Task instructions: Swap every "computer-use agent" in the items below for "screen assistant", and write the items out again with nothing else changed.

═══ Items

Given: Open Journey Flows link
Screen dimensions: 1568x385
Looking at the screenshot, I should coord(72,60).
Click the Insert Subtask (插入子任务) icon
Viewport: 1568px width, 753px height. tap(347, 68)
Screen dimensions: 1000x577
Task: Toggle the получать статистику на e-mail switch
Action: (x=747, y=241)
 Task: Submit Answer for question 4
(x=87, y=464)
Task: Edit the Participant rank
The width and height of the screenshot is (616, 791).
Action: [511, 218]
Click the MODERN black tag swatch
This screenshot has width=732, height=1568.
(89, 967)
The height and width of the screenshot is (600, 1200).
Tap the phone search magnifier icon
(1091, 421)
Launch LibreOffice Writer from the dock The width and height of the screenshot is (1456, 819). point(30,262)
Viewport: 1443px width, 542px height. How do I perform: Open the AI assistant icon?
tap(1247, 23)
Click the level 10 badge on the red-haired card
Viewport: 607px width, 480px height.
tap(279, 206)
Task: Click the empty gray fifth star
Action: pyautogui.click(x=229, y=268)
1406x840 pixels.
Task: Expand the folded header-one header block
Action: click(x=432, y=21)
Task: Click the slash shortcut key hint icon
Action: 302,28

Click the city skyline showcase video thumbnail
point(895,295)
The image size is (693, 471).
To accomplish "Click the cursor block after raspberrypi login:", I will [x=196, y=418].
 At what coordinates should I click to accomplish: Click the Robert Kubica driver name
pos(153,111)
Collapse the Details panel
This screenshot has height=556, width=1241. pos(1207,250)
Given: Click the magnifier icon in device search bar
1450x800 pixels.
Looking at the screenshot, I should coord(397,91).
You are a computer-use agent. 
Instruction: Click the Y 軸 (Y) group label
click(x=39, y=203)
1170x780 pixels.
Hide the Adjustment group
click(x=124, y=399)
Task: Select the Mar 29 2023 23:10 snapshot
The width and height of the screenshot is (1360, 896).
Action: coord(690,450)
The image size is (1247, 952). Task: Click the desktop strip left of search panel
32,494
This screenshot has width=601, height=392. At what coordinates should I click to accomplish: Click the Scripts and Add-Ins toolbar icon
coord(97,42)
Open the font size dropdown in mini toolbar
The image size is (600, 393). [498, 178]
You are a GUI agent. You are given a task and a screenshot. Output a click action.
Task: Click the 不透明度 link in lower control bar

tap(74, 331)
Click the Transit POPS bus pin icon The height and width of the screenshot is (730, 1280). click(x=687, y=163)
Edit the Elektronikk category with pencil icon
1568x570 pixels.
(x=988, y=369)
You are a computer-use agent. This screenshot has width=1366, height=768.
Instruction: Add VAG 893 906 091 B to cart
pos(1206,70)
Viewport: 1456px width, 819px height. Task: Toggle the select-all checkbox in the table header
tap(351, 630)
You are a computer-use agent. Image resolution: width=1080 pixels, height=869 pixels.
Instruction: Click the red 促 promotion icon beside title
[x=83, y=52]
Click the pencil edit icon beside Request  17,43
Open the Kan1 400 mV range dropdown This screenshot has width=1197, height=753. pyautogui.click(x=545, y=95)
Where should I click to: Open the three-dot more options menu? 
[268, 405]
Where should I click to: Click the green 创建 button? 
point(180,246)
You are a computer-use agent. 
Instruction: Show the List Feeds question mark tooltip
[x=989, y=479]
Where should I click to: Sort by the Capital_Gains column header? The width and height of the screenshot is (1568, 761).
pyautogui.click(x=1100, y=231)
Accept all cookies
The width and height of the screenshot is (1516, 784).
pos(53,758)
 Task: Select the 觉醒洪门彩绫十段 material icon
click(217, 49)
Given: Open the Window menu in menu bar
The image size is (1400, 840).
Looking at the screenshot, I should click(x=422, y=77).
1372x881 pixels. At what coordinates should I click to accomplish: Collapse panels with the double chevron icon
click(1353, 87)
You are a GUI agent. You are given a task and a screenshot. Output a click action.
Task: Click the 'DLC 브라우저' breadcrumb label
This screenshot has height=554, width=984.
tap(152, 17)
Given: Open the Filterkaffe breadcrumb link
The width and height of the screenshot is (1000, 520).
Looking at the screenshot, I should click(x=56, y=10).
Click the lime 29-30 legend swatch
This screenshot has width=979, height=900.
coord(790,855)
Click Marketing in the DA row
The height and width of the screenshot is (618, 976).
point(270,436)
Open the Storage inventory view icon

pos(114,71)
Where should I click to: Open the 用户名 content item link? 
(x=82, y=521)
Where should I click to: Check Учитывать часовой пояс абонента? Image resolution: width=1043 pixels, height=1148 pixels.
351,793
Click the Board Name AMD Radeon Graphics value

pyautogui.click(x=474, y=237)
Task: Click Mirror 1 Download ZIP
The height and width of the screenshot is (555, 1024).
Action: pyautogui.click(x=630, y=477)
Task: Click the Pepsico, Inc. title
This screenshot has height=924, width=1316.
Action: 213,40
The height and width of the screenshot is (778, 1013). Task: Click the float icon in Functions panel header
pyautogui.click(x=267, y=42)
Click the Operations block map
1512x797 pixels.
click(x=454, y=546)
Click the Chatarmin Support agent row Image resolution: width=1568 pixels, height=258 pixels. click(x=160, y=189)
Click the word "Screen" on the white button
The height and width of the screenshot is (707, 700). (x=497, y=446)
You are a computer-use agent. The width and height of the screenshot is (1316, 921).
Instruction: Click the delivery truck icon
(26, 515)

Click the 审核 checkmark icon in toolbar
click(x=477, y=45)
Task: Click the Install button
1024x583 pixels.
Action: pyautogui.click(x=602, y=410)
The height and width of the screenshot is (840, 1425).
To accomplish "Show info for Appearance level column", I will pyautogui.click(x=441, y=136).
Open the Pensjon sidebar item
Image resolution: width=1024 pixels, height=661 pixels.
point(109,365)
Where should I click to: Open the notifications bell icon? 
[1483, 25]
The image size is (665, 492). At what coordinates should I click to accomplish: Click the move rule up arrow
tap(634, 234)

══════

Solution for this exercise:
Given: Open Journey Flows link
Screen dimensions: 1568x385
Looking at the screenshot, I should coord(72,60).
Click the Insert Subtask (插入子任务) icon
Viewport: 1568px width, 753px height. tap(347, 68)
Screen dimensions: 1000x577
Task: Toggle the получать статистику на e-mail switch
Action: (x=747, y=241)
 Task: Submit Answer for question 4
(x=87, y=464)
Task: Edit the Participant rank
The width and height of the screenshot is (616, 791).
Action: [511, 218]
Click the MODERN black tag swatch
This screenshot has width=732, height=1568.
(89, 967)
The height and width of the screenshot is (600, 1200).
Tap the phone search magnifier icon
(1091, 421)
Launch LibreOffice Writer from the dock The width and height of the screenshot is (1456, 819). point(30,262)
Viewport: 1443px width, 542px height. How do I perform: Open the AI assistant icon?
tap(1247, 23)
Click the level 10 badge on the red-haired card
Viewport: 607px width, 480px height.
tap(279, 206)
Task: Click the empty gray fifth star
Action: pyautogui.click(x=229, y=268)
1406x840 pixels.
Task: Expand the folded header-one header block
Action: click(x=432, y=21)
Task: Click the slash shortcut key hint icon
Action: 302,28

Click the city skyline showcase video thumbnail
point(895,295)
The image size is (693, 471).
To accomplish "Click the cursor block after raspberrypi login:", I will [x=196, y=418].
 At what coordinates should I click to accomplish: Click the Robert Kubica driver name
pos(153,111)
Collapse the Details panel
This screenshot has height=556, width=1241. pos(1207,250)
Given: Click the magnifier icon in device search bar
1450x800 pixels.
Looking at the screenshot, I should coord(397,91).
You are a screen assistant. 
Instruction: Click the Y 軸 (Y) group label
click(x=39, y=203)
1170x780 pixels.
Hide the Adjustment group
click(x=124, y=399)
Task: Select the Mar 29 2023 23:10 snapshot
The width and height of the screenshot is (1360, 896).
Action: coord(690,450)
The image size is (1247, 952). Task: Click the desktop strip left of search panel
32,494
This screenshot has width=601, height=392. At what coordinates should I click to accomplish: Click the Scripts and Add-Ins toolbar icon
coord(97,42)
Open the font size dropdown in mini toolbar
The image size is (600, 393). [498, 178]
You are a GUI agent. You are given a task and a screenshot. Output a click action.
Task: Click the 不透明度 link in lower control bar

tap(74, 331)
Click the Transit POPS bus pin icon The height and width of the screenshot is (730, 1280). click(x=687, y=163)
Edit the Elektronikk category with pencil icon
1568x570 pixels.
(x=988, y=369)
You are a screen assistant. This screenshot has width=1366, height=768.
Instruction: Add VAG 893 906 091 B to cart
pos(1206,70)
Viewport: 1456px width, 819px height. Task: Toggle the select-all checkbox in the table header
tap(351, 630)
You are a screen assistant. Image resolution: width=1080 pixels, height=869 pixels.
Instruction: Click the red 促 promotion icon beside title
[x=83, y=52]
Click the pencil edit icon beside Request  17,43
Open the Kan1 400 mV range dropdown This screenshot has width=1197, height=753. pyautogui.click(x=545, y=95)
Where should I click to: Open the three-dot more options menu? 
[268, 405]
Where should I click to: Click the green 创建 button? 
point(180,246)
You are a screen assistant. 
Instruction: Show the List Feeds question mark tooltip
[x=989, y=479]
Where should I click to: Sort by the Capital_Gains column header? The width and height of the screenshot is (1568, 761).
pyautogui.click(x=1100, y=231)
Accept all cookies
The width and height of the screenshot is (1516, 784).
pos(53,758)
 Task: Select the 觉醒洪门彩绫十段 material icon
click(217, 49)
Given: Open the Window menu in menu bar
The image size is (1400, 840).
Looking at the screenshot, I should click(x=422, y=77).
1372x881 pixels. At what coordinates should I click to accomplish: Collapse panels with the double chevron icon
click(1353, 87)
You are a GUI agent. You are given a task and a screenshot. Output a click action.
Task: Click the 'DLC 브라우저' breadcrumb label
This screenshot has height=554, width=984.
tap(152, 17)
Given: Open the Filterkaffe breadcrumb link
The width and height of the screenshot is (1000, 520).
Looking at the screenshot, I should click(x=56, y=10).
Click the lime 29-30 legend swatch
This screenshot has width=979, height=900.
coord(790,855)
Click Marketing in the DA row
The height and width of the screenshot is (618, 976).
point(270,436)
Open the Storage inventory view icon

pos(114,71)
Where should I click to: Open the 用户名 content item link? 
(x=82, y=521)
Where should I click to: Check Учитывать часовой пояс абонента? Image resolution: width=1043 pixels, height=1148 pixels.
351,793
Click the Board Name AMD Radeon Graphics value

pyautogui.click(x=474, y=237)
Task: Click Mirror 1 Download ZIP
The height and width of the screenshot is (555, 1024).
Action: pyautogui.click(x=630, y=477)
Task: Click the Pepsico, Inc. title
This screenshot has height=924, width=1316.
Action: 213,40
The height and width of the screenshot is (778, 1013). Task: Click the float icon in Functions panel header
pyautogui.click(x=267, y=42)
Click the Operations block map
1512x797 pixels.
click(x=454, y=546)
Click the Chatarmin Support agent row Image resolution: width=1568 pixels, height=258 pixels. click(x=160, y=189)
Click the word "Screen" on the white button
The height and width of the screenshot is (707, 700). (x=497, y=446)
You are a screen assistant. The width and height of the screenshot is (1316, 921).
Instruction: Click the delivery truck icon
(26, 515)

Click the 审核 checkmark icon in toolbar
click(x=477, y=45)
Task: Click the Install button
1024x583 pixels.
Action: pyautogui.click(x=602, y=410)
The height and width of the screenshot is (840, 1425).
To accomplish "Show info for Appearance level column", I will pyautogui.click(x=441, y=136).
Open the Pensjon sidebar item
Image resolution: width=1024 pixels, height=661 pixels.
point(109,365)
Where should I click to: Open the notifications bell icon? 
[1483, 25]
The image size is (665, 492). At what coordinates should I click to accomplish: Click the move rule up arrow
tap(634, 234)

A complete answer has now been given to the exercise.